Tafara Mtutu Research Analyst The year 2021 was a record year for Special-Purpose Acquisition Companies (Spacs) after a whopping 163 Initial Public Offerings (IPOs) were completed at an average IPO size of US$265,2 million. Over US$160 billion was raised through Spacs in the United States, taking the total market cap of all Spacs well above US$800 billion. Spacs are unique entities that are created with the purpose of raising capital on a public exchange to acquire a private business. It is not surprising that activity peaked in 2020 at the height of the Covid-19 pandemic because of depressed valuations in many businesses globally that were subsequently ripe for acquisition by Spacs. There are some parallels that one can draw when they compare the mechanics of Spacs to a traditional IPO, but there are some differences that we will explore below.
A Spac is also known as a “blank check” company because, while their mandate is to acquire a private business with raised capital, they do not disclose details of companies that the Spac intends to acquire. At the time of listing, Spac shares have no claim to an underlying business, rather only a claim on a business that will be acquired by the capital raised. After the funds have been raised, a search for an appropriate target company begins and negotiations take off the ground.

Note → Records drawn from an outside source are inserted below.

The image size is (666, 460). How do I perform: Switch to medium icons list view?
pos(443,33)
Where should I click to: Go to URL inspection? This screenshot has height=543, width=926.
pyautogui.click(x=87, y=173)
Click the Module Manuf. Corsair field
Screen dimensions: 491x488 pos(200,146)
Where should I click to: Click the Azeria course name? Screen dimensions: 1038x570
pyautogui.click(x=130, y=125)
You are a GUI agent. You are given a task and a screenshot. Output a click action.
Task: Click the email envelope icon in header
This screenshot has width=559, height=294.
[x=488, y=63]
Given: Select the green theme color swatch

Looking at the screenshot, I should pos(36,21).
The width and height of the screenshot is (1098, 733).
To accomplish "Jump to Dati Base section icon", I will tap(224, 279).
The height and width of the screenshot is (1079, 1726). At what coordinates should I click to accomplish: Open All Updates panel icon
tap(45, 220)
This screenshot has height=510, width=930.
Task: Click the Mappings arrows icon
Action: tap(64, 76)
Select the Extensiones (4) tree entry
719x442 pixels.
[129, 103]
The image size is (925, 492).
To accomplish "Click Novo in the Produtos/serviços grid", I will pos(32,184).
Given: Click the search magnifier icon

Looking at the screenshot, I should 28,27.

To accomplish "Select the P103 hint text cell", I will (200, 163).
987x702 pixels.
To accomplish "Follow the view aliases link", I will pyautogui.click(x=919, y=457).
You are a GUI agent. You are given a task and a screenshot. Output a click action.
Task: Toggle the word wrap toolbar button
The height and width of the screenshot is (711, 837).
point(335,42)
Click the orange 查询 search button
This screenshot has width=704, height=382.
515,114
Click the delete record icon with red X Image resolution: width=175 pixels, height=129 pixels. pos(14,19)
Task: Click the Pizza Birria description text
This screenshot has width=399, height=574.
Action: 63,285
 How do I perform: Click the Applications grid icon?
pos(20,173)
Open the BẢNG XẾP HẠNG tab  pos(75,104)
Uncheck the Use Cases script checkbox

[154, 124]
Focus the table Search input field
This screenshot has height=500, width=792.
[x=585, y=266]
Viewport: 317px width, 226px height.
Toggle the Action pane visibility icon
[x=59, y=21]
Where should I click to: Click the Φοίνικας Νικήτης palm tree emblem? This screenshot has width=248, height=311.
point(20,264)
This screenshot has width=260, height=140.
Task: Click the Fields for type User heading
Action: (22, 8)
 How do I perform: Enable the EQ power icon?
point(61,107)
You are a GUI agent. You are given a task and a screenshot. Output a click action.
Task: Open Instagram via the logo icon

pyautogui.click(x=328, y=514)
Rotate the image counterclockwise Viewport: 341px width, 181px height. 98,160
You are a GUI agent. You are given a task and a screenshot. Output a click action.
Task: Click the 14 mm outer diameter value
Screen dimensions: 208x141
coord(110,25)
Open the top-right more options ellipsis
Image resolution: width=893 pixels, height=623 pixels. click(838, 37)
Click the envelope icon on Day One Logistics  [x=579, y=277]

If shareholders vote against a tabled target company, the cycle of a target search repeats until a suitable target company is found and approved by investors. This process is often within a stipulated time frame of two years from the time of the Spac listing and, in the case that no suitable target company is found for the duration of this period, the funds raised are returned to investors. If a target company is found and approved, and all regulatory matters are addressed, the Spac merger will close and the target business becomes a publicly listed entity. A Spac can acquire multiple businesses, but the process becomes considerably more complicated.
The returns for Spac investors have not been appetising compared to traditional equities investments, however. According to Spac Insider, the universe of Spacs seeking a target had a median annualised rate of return (ARR) of -1,6% as of February 18, 2022, while Spacs that announced an acquisition had a median ARR of 1%. When combined, the Spacs universe currently has a median ARR of 0,9% in 2022, which is similar to its 2021 median ARR and 20 basis points below its 2020 median return of 1,1%. In comparison, the S&P 500 gained 26,9%, the Dow Jones Industrial Average gained 18,7% in 2021, and the Nasdaq Composite gained 21,4% in 2021. Spacs are expected to report subdued performance in 2022, however, as waning coronavirus-related risks curtail the fire sale of private companies.
Spacs offer retail investors, who are typically side-lined in the traditional IPO process, early access to new listings. This relatively quicker way of raising capital is also a key advantage during a crisis when most businesses are significantly undervalued and temporarily crippled by exogenous shocks. During such periods, most companies are distressed and some file for insolvency, and owners of these companies disinvest at significant discounts in a fire sale. In addition, Spac sponsors typically pay lower fees compared to traditional IPO fees. However, Spac investors bear the brunt of a fee-of-sorts called the “promote”. The “promote” is a portion of the target company that is given to the Spac manager upon successfully acquiring a target company. This is usually 20% of the shares of the target company purchased by the Spac and it is paid using investor funds. One reason for this promote is to address the misalignment of goals between the investor and the Spac manager. This stems from the conflict of interest that a Spac manager faces without the promote. In such instances, the manager receives fees for managing the SPAC regardless of whether the target company is the best fit for investors or not. Another disadvantage of Spacs is that, while some view them as a separate asset class, they offer superficial diversification benefits as they are highly correlated with traditional equity, both before and after the acquisition of the target company.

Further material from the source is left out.